Italian powertrains and transmissions manufacturing company

FPT is an Italian multinational designer and manufacturer of transmissions, axles, diesel and petrol engines that was established in March 2005 as a Fiat Group division which included all the activities related to powertrains and transmissions. The company was formed following the dissolution of the alliance between Fiat and General Motors.

Between 2005 and 2011, the company also included industrial and commercial powertrain activities that were subsequently spun off as a separate entity named FPT, which is currently an Iveco Group brand.

In 2022, FPT announced acquisition of minority stake in Indian alternate fuel powered commercial vehicle manufacturer Blue Energy Motors.

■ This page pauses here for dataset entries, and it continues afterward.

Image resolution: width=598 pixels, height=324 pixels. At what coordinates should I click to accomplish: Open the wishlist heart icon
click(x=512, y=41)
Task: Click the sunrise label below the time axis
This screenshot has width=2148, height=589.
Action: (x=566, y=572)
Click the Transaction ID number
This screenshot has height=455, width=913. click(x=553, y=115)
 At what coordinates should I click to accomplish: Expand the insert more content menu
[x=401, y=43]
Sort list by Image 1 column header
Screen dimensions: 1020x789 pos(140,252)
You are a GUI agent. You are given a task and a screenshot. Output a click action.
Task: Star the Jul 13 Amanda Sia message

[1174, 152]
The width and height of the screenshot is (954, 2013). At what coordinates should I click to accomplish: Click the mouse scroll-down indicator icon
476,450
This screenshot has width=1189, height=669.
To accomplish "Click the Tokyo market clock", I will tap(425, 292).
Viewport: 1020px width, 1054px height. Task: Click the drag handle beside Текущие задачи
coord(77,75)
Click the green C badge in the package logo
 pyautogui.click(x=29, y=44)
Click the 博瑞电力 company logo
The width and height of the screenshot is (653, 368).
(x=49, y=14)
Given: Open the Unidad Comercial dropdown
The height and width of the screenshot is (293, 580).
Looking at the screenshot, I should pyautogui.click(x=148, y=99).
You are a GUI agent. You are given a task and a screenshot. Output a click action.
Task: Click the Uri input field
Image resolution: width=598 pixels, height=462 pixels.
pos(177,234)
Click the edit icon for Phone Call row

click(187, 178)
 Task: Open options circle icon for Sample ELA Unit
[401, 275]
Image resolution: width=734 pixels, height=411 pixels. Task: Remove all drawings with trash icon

Blue Energy Motors launched India's first LNG HCV which had FPT powertrain. The same FPT N67 engine was also used in the New Holland T7 concept tractor.

The company has activities in nine countries, it has 10 plants and around 20,000 employees. With output of around 2.9 million engines and 2.4 million transmissions and axles annually, FPT is one of the largest companies in the powertrain sector.

==FPT innovations==

- Variable Valve Timing (1960). First patent of automotive variable valve timing
- Common Rail technology (1996). Patent sold to Robert Bosch later
- MultiJet system (2003)
- MultiAir technology (2009)
- TwinAir two-cylinder engine (2010)
- Euro Twin Clutch Transmission (2010)

==Current status==
As a result of partial and proportional demerger of Fiat S.p.A. to Fiat Industrial S.p.A., Fiat Powertrain Technologies S.p.A. was split into Fiat Powertrain and FPT S.p.A. on January 1, 2011.

FPT S.p.A. is now part of Iveco Group and produces powertrains for On-Road, Off-Road, Marine and Power Generation applications.